Numerous nonunion construction firms, led by Glenn O. Hawbaker Inc. of State College, oppose the agreements. Radio ads, billboards in Harrisburg and a Web site, theendangeredspecies.org, have sprung up to "Fight PLA Discrimination."

When state officials sought construction proposals for SCI Benner in July, they included the use of PLAs. Unhappy nonunion firms responded by filing suit. They said the requirement would force nonunion construction workers to join the Building Trades and then be hired out of a union hiring hall. Union wages, which usually are higher than nonunion wages, would have to be paid on the projects, but the nonunion firms said that wasn't the problem.

Critics said the state shouldn't force nonunion workers to join a union if they don't want to. Also, nonunion firms feared they might not be able to hire their own workers for a job if they had to hire through a union-controlled hiring hall, which often bases decisions on seniority.

The nonunion firms also said union work rules might force the hiring of more workers than needed and drive up the cost of a project.

By insisting on a PLA, the plaintiffs said in legal papers, the state "has effectively precluded a large number of qualified firms and individuals from working on the [Benner] project, as a significant percentage of Pennsylvania's workforce is nonunion."

The request for an injunction to stop the Benner project ended in August when the state rejected all six proposals it had received because all of them were too high -- meaning they exceeded the $200 million budgeted for the work.

But legal wrangling resumed in September when General Services sought bids for the new Graterford prison. Nonunion firms again sued over the PLA requirement but this time, Judge Pellegrini ruled in the state's favor, denying the plaintiffs' request for an injunction to stop the project.

In his ruling, he said, "The public would be harmed" if he granted the injunction because it would delay efforts to ease overcrowded and possibly dangerous conditions in state prisons. The decision is being appealed to the state Supreme Court.

The Benner project now has been delayed for nine months. Mr. Creedon said it's ironic that with hundreds of construction workers out of work, the opponents of the labor agreements have prevented the prison projects from getting started and putting people to work.

New Benner construction proposals were sought last week and a contract could be awarded by early May.

"We can't wait around any longer," Mr. Creedon said, adding that he hoped the Benner prison work would begin by early summer.

PLAs won't be mandated this time for the Benner prison, a decision that Diane Tokarsky, a lawyer for nonunion builders, called "encouraging."

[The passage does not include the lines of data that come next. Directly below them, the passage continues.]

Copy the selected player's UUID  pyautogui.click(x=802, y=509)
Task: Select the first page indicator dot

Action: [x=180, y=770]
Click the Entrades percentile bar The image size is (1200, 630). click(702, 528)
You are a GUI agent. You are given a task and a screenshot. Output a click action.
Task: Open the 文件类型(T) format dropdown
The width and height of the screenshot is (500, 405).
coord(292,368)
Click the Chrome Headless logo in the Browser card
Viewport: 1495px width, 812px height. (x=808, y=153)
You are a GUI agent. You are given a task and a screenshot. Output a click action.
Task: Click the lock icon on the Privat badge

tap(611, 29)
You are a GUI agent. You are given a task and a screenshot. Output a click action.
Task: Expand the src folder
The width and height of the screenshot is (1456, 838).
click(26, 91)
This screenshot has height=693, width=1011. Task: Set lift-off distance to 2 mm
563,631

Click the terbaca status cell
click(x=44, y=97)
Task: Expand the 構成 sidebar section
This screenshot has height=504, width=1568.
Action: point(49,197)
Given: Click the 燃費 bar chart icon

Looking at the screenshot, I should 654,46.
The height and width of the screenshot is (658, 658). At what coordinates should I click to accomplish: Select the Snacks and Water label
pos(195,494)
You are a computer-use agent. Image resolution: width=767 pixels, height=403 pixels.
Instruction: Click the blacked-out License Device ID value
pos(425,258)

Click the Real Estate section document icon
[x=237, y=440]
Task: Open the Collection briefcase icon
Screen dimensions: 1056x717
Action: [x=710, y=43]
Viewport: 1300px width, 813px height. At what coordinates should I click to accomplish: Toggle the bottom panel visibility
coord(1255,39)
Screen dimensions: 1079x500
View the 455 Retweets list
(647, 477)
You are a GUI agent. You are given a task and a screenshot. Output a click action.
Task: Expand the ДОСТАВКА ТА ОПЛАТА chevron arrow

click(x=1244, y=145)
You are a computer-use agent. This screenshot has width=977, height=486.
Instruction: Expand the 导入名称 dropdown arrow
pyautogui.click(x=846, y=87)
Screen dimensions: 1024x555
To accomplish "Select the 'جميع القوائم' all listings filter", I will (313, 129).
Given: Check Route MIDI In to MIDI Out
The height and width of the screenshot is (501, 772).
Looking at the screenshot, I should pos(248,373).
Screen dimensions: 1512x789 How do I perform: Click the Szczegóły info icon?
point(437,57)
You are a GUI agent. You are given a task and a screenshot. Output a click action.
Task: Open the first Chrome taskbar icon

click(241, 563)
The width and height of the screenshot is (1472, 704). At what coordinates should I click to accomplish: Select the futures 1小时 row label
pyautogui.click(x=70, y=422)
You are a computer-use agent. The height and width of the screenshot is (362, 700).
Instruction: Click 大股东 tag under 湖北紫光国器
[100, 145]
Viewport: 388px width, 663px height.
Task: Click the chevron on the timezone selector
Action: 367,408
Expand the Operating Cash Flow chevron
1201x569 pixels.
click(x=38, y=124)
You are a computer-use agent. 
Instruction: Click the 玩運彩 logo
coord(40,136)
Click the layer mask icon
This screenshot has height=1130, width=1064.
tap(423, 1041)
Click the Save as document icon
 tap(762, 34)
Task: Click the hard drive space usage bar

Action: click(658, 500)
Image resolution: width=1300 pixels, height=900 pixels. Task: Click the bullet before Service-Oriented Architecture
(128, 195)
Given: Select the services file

However, a PLA will be required when the new bids are sought for the Graterford prison project this spring, said General Services spokesman Ed Myslewicz. The department will do so because it has a court decision affirming the use of the agreement for that project, he said.

To try to speed construction, the prison projects will use a "design build" procedure, meaning construction on the initial phases can get under way before all the architectural designs on the later phases have been completed.

General Services wants to seek new proposals for Graterford by mid-April and have work start by mid-summer. Mr. Creedon expects to announce the site of the new Fayette prison soon and hopes to have construction start there by the end of the year.

Crowding in the state's 27 existing prisons should ease after all three of the new facilities are open, but that won't be for several years. The system officially has space for 43,000 inmates but, due to mandatory sentencing laws for many crimes, the population soared past 51,000 in January and continues to climb.

That situation led to the decision to transfer 2,000 inmates to prisons in Michigan and Virginia, moves that started in February and will be completed by April. Corrections also is adding cells at a few existing prisons, but that won't avert the need for the three new large prisons. Since each prison could take up to three years to finish, it will be a while before the Corrections Department can bring back those 2,000 inmates.